De vraag is echter niet of deze testen op groot schaal zullen worden gebruikt, maar wanneer dat zal gebeuren en onder welke voorwaarden. Karlsson Linnér verwacht dat de testen gauw zullen worden gebruikt in reguliere medische zorg, ‘misschien binnen een of twee jaar al, maar zeker binnen vijf tot tien jaar.’ ‘En ik verwacht dat ze binnen twintig tot dertig jaar overal aanwezig zullen zijn in de maatschappij en in de gezondheidszorg.’ ‘Ik denk ook dat in de sciencefictiontoekomst van de gezondheidszorg artsen de genoom-brede testen net zo regelmatig zullen voorschrijven als röntgenfoto’s. Genoom-brede testen zijn ook zo makkelijk en goedkoop; ze zijn bijzonder goedkoop vergeleken met andere medische technologieën.’
Methode
Karlsson Linnér is van plan om de voorspellende waarde van de testen te bepalen door statistische gegevens van echte mensen te analyseren en die aan te vullen met informatie over de erfelijkheid van ziekten, oftewel: de mate waarin mensen binnen een populatie van elkaar verschillen als gevolg van hun genetische verschillen. In de medische literatuur is er een schatting gemaakt van de erfelijkheid van bijna elke medische ziekte.
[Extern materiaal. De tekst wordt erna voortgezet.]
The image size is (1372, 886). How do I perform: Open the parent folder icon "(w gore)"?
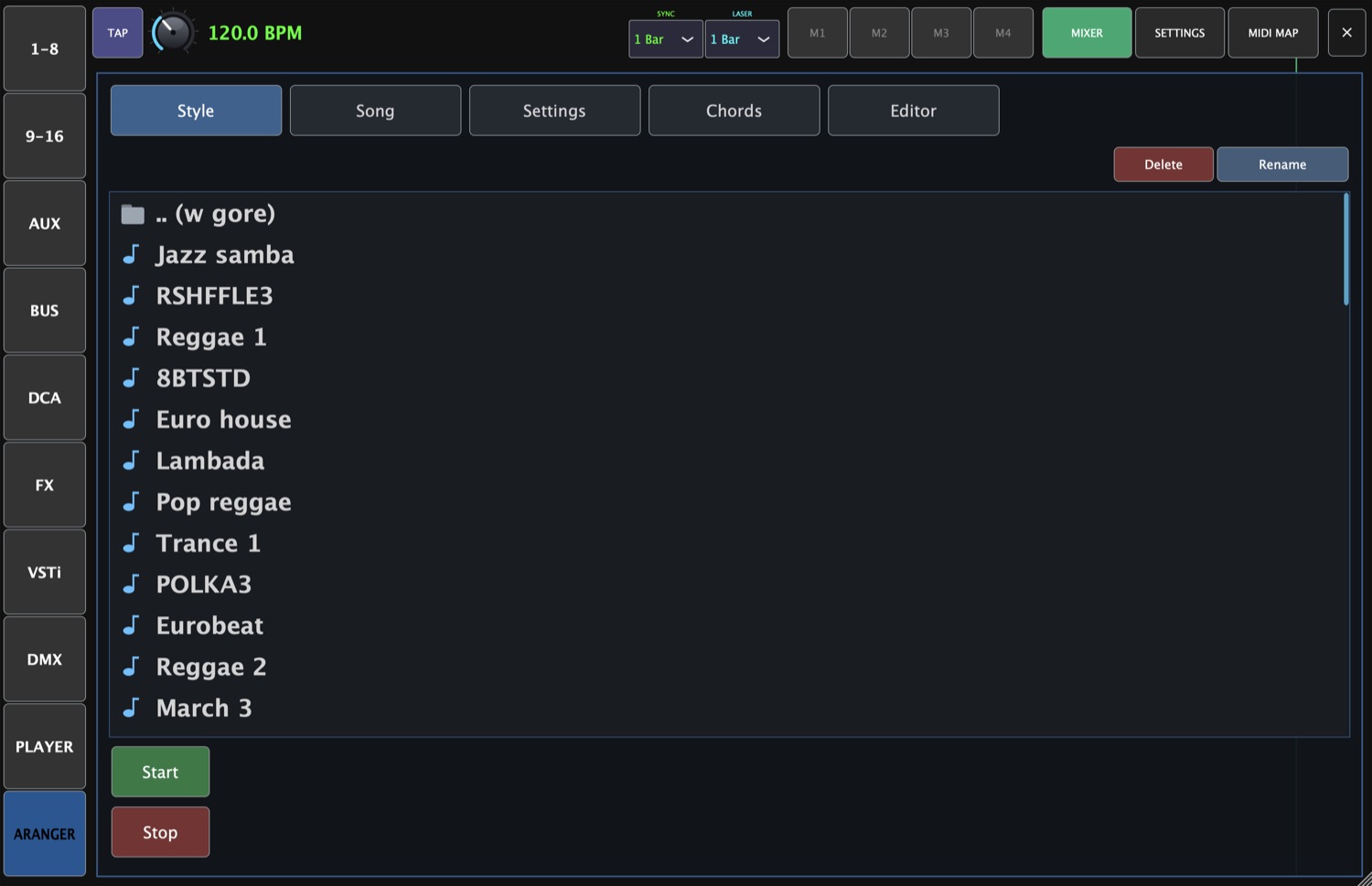pos(133,214)
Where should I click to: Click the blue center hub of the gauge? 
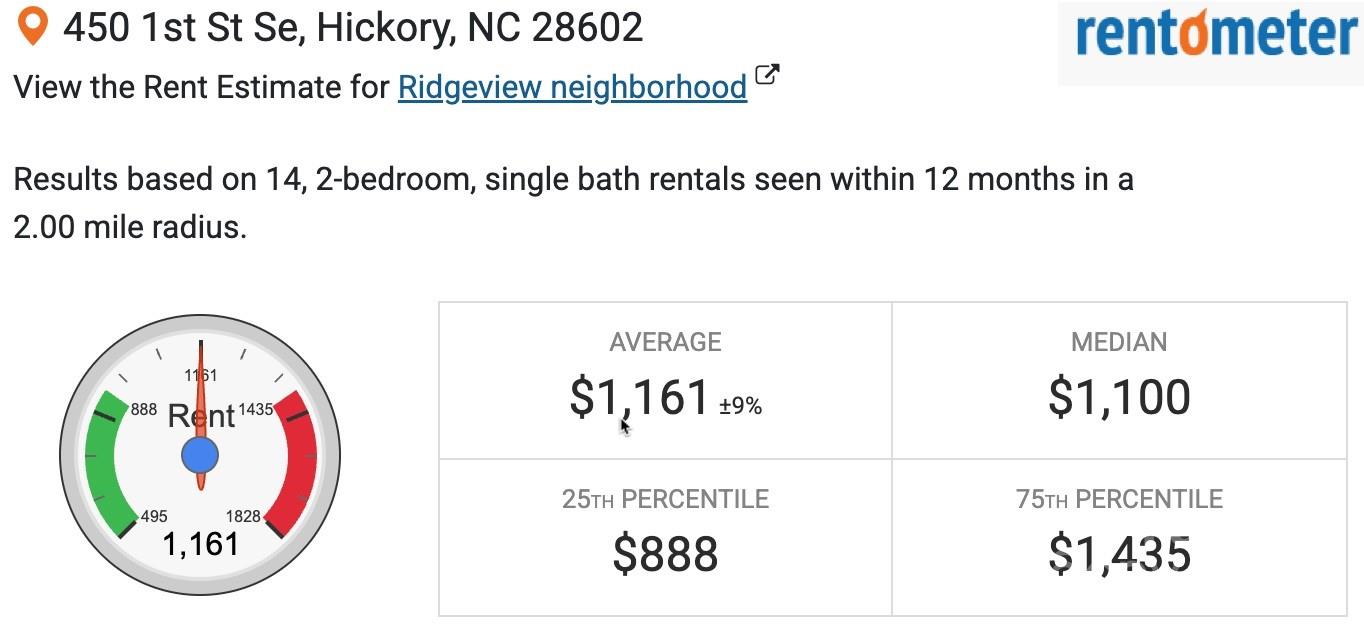[x=200, y=456]
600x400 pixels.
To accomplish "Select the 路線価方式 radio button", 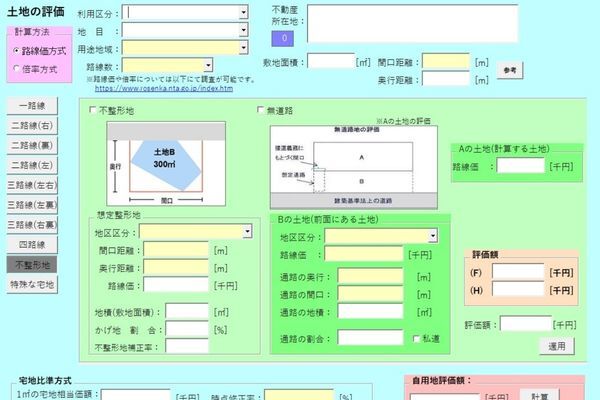I will point(16,51).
Het komt erop neer dat Karlsson Linnér deze cijfers zal combineren om te bepalen hoe goed toekomstige testen zullen zijn in het voorspellen van bepaalde ziekten of afwijkingen.
Waar economie en rechtsgeleerdheid samenkomen
In de latere fases van zijn onderzoek zal Karlsson Linnér samen met een aantal juristen beleidsvoorstellen opstellen, dat wil zeggen adviezen over welke toepassingen van dit soort genetische testen moeten worden toegestaan in de samenleving, alsook de grenzen die moeten worden gesteld om de betrokkenen te beschermen. Om met zinvolle beleidsvoorstellen te komen, moet hij deze methode toepassen op verschillende ziekten. Hij legt uit: ‘Ondanks dat het om dezelfde technologie gaat, werkt het niet altijd even goed voor alle ziekten. Daarom kun je niet de nauwkeurigheid van maar één ziekte onderzoeken en gebaseerd daarop bepalen wat het beleid zou moeten zijn. Je moet echt naar veel ziekten kijken. Wellicht zouden er bij een preciezer beleid misschien uitzonderingen moeten zijn voor het testen voor sommige ziekten, maar niet voor andere.’
Photo door Sangharsh Lohakare via Unsplash.